A faithful copy is needed of the lines below from the one with "You are a GUI" up to and including the one with "The height and"; set it down with no pictures and no other lines.
________________________________________
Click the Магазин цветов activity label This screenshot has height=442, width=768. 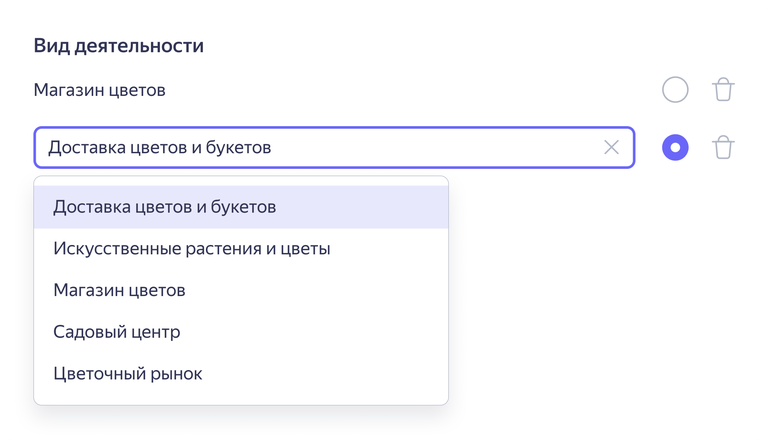tap(99, 90)
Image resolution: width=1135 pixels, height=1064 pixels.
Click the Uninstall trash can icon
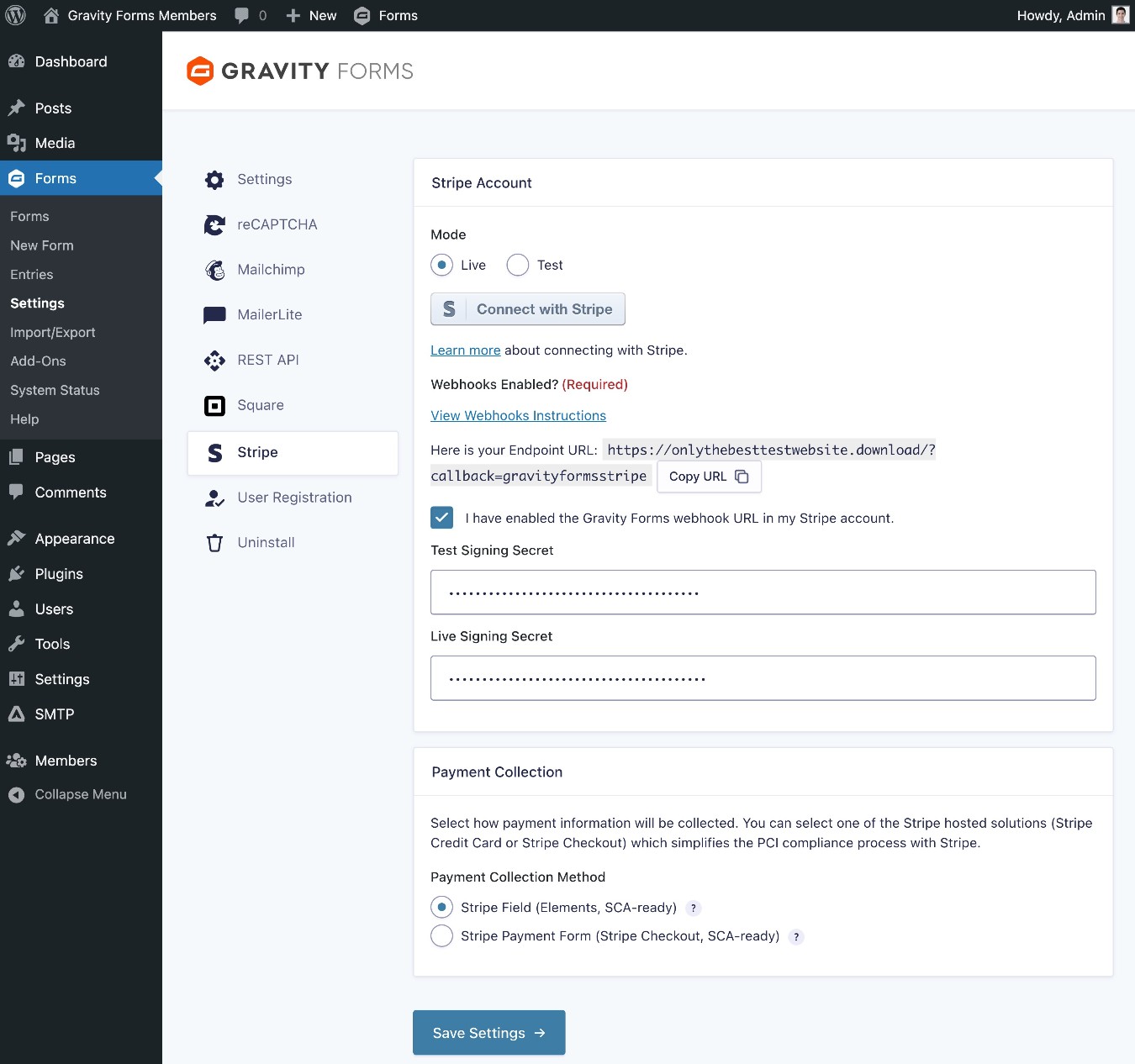(x=215, y=542)
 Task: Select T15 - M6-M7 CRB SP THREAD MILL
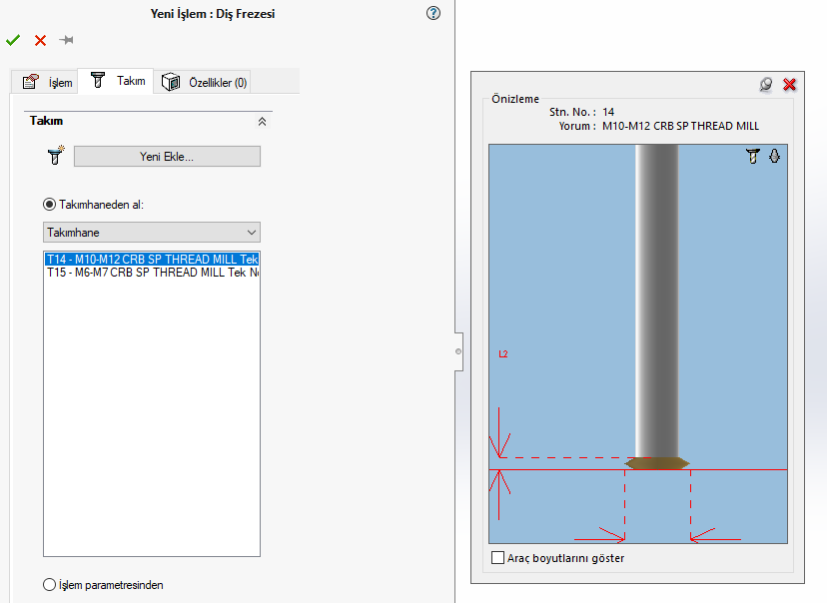tap(152, 272)
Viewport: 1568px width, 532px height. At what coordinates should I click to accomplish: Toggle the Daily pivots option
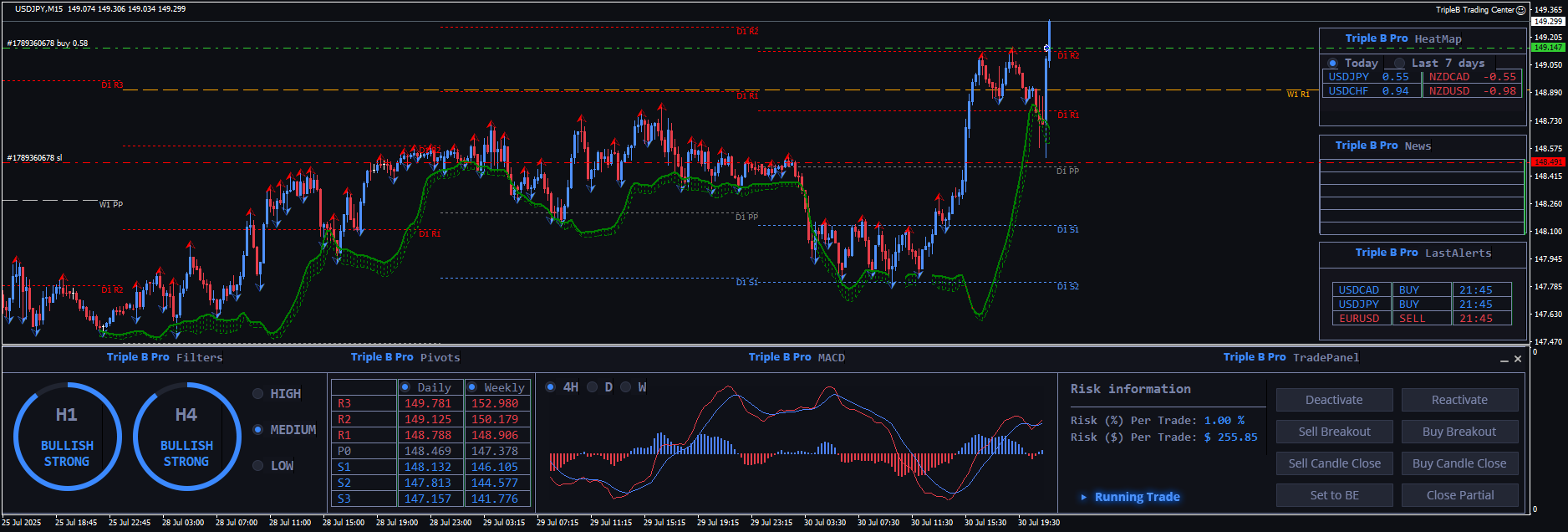[405, 387]
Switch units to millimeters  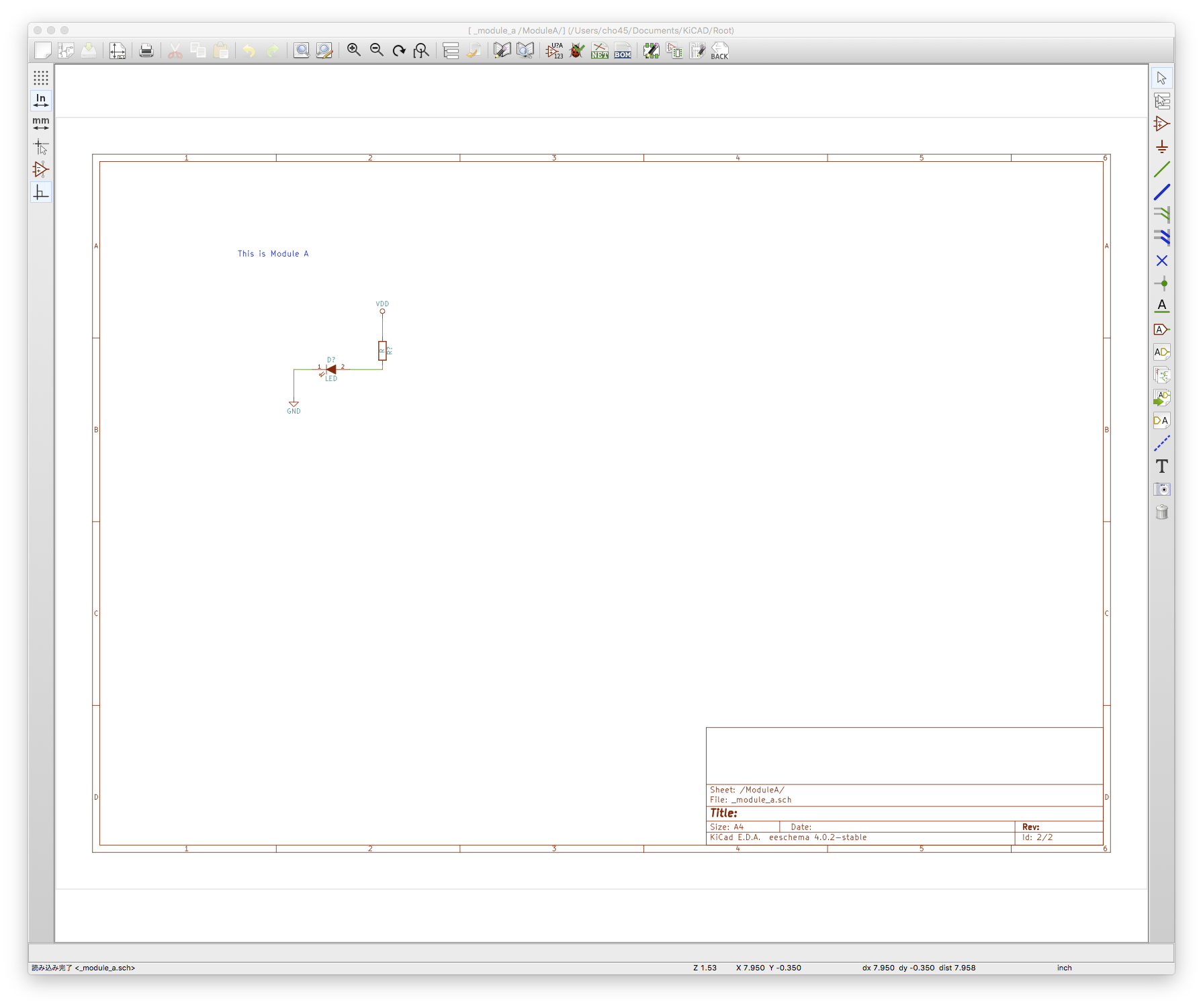point(41,124)
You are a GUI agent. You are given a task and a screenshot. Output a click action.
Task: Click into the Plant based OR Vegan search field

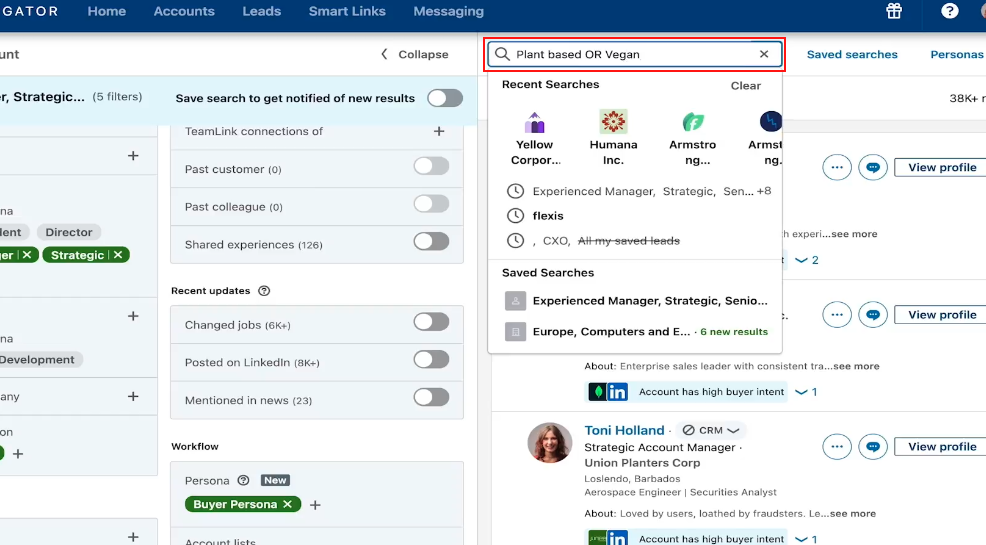tap(630, 54)
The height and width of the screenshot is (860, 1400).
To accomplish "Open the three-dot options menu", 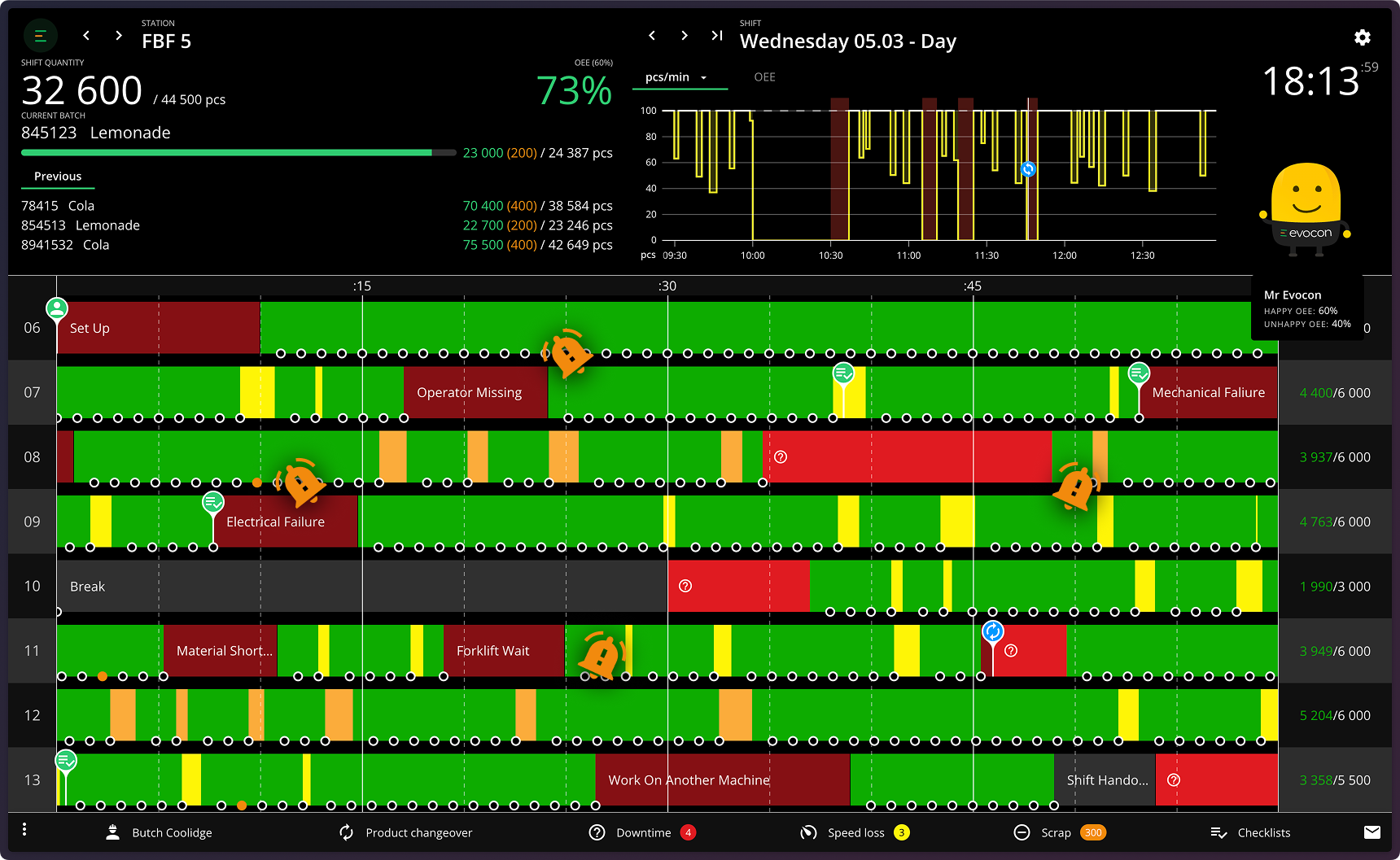I will point(24,829).
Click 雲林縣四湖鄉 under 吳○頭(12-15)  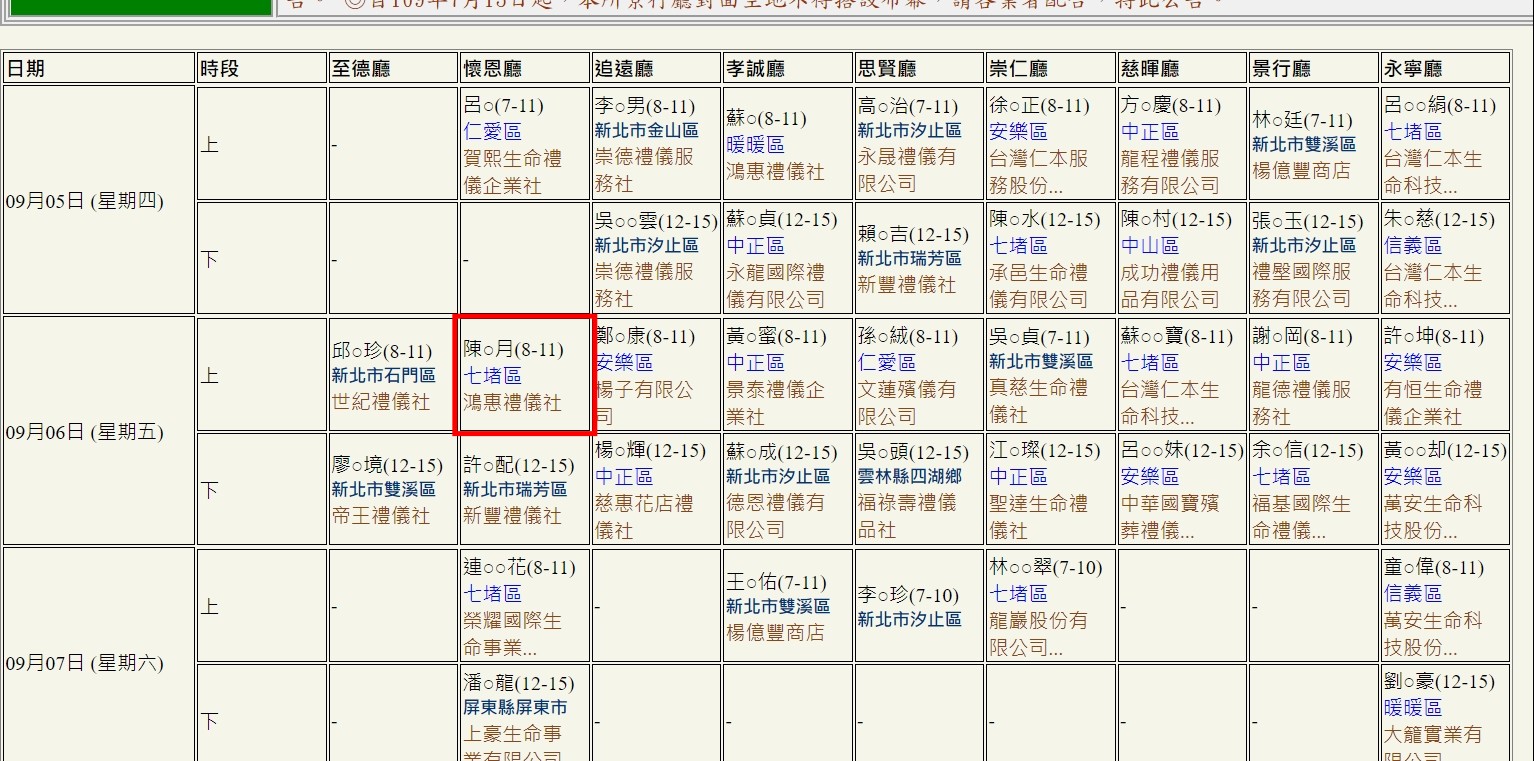tap(909, 477)
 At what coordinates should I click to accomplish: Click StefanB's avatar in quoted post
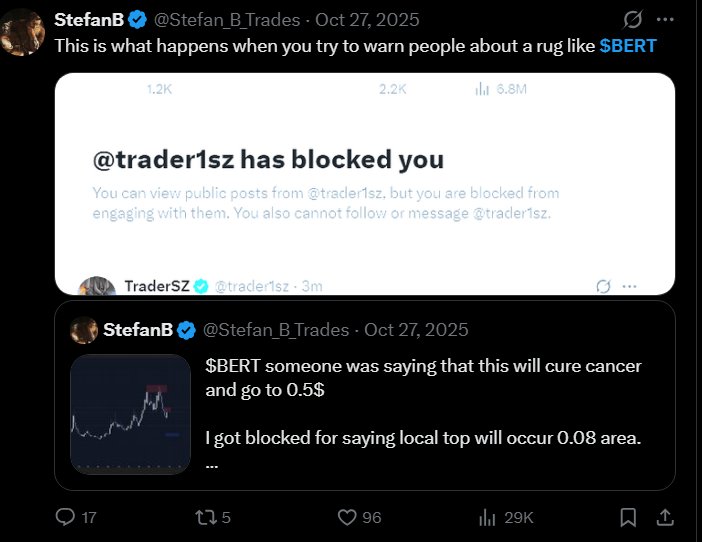click(85, 330)
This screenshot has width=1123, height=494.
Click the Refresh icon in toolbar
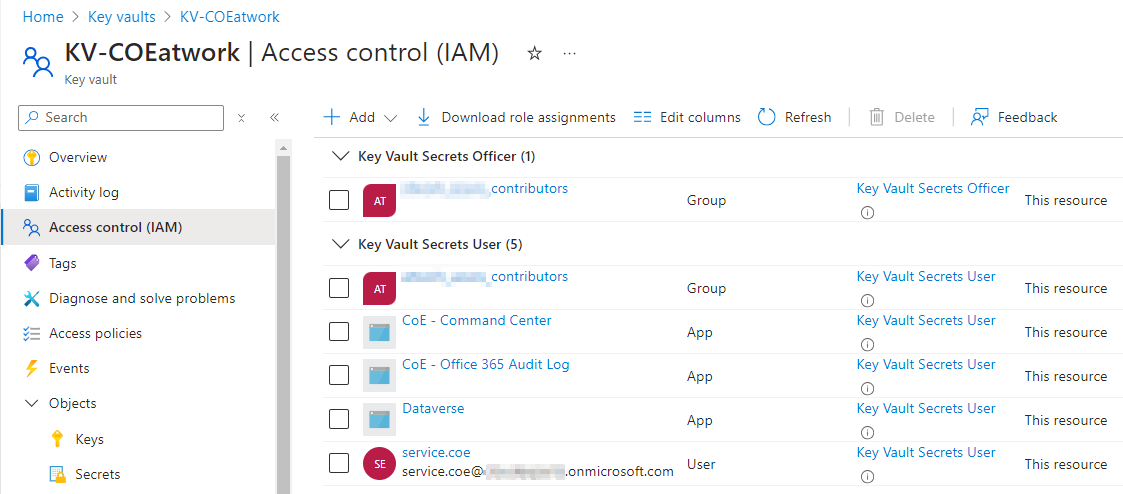(x=767, y=117)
________________________________________
### [Exercise solution]
You are a GUI agent. You are given a task and a screenshot. Output a click action.
Task: Click into the Plant based OR Vegan search field

tap(630, 54)
The height and width of the screenshot is (860, 1400).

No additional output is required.